While the Fed has become increasingly talkative in an attempt to more clearly signal its distaste for an immediate cut to its benchmark federal funds rate, the Bank of Canada has restricted its comments to its efforts to provide liquidity and its support for moves by financial institutions to shore up the wobbling asset-backed commercial paper market. In fact, no senior Bank of Canada official has made a public address since mid-July.
In the absence of fresh guidance from the central bank, the markets priced out the possibility of a 25-basis-point rate increase at the bank's next rate-setting meeting on Sept. 5 - an increase that had been considered all but a done deal following the bank's rate hike in July, when it signalled more to come. (A basis point is 1/100th of a percentage point.) In a new poll conducted by Reuters, all 11 economists surveyed expect the bank to hold rates steady on Sept. 5.
Yesterday's Canadian inflation report also eased pressure on the Bank of Canada to raise rates. Consumer price index inflation came in at an annualized rate of 2.2 per cent in July, a shade above the 2-per-cent midpoint of the Bank of Canada's target range, while the more closely watched core inflation rate slipped to 2.3 per cent from June's 2.5 per cent.
Canadian observers are not only unfazed by the central bank's silence on the economic and monetary front, they believe it's wholly appropriate and sends the right signal.
"I think the Bank of Canada is playing this right," said Don Drummond, chief economist at Toronto-Dominion Bank. "This is a liquidity problem, not an economic problem. If you have a liquidity problem, you need to do things that directly deal with liquidity. They've done that."
BMO Nesbitt Burns chief economist Sherry Cooper, who once worked at the Fed in Washington, said Bank of Canada officials are typically more reticent than their counterparts at the Fed, which under former chairman Alan Greenspan gave license to its numerous regional presidents to speak their own minds - a policy that some cynical Fed watchers have dubbed the "open mouth policy."
She said that while she "wouldn't be surprised" if Bank of Canada Governor David Dodge or one of his senior deputies were to comment on the market and economic conditions in the coming days, it's increasingly unlikely with the bank now just two weeks away from its Sept. 5 rate announcement - and just one week away from the preannouncement "blackout" period during which all officials are banned from talking publicly.
Still, she believes the prevailing market conditions have all but demanded that the Bank of Canada hold rates steady - even if Canada's economic conditions have been pointing to the need for further rate hikes to keep the economy and inflation in check.
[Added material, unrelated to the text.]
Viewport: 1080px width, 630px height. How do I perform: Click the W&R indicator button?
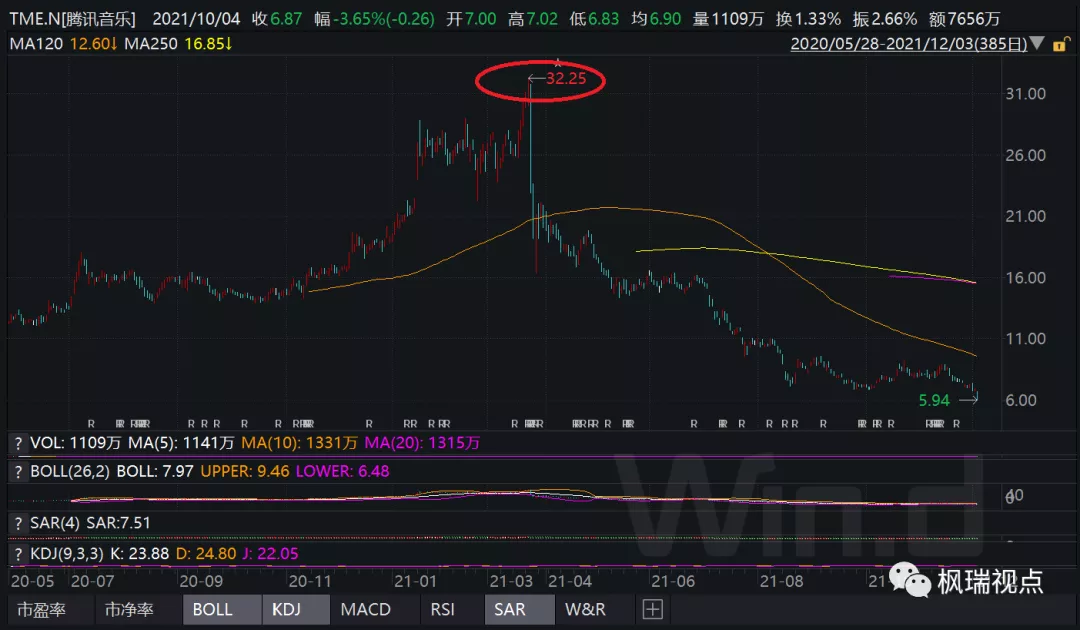586,609
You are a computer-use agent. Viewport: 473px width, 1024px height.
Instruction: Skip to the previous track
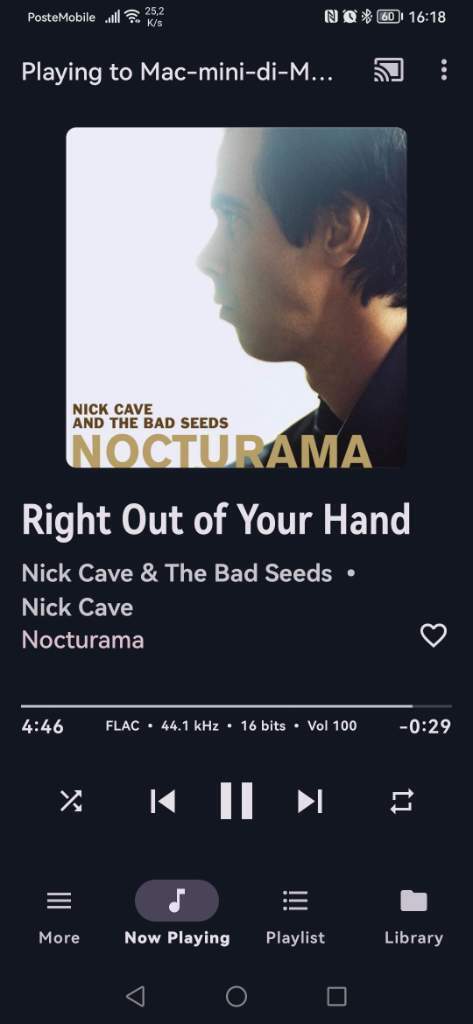point(163,801)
"When there are just your typical market gyrations, the bank can look through that. But these aren't your typical gyrations," she said.
On the other hand, the bank would have to see some spillover of the credit-market turmoil into the broader economy before it considers rate cuts. And while there is growing risk of just that happening in the United States, the Canadian economy is in a stronger position, experts say.
"There is a greater event risk to the U.S. economy," said Stewart Hall, foreign-exchange and bond market strategist at HSBC Securities Canada Inc. "The approach [by central banks] has to be tailor-made."
He said that most central banks around the developed world continue to treat the credit crunch as "a market-specific problem," and thus have been reluctant to alter the direction of monetary policy, something the Fed is also trying to do. (Central banks in Norway, Australia and China have all raised rates this month.) He suggested that as long as the Fed doesn't hit the panic button, other major central banks will stay the course.
The key to whether the Bank of Canada looks to resume rate hikes at the following rate-setting date in October, holds steady or even considers cuts, is whether the market turmoil shows evidence of leaking into the economy.
The Reuters poll showed five economists expecting an October rate hike, five expecting the central bank to stay on hold, and one anticipating a rate cut.
"For the bank to even hint of getting in there [with a rate cut], they'd have to see some sign of economic damage," Mr. Drummond said.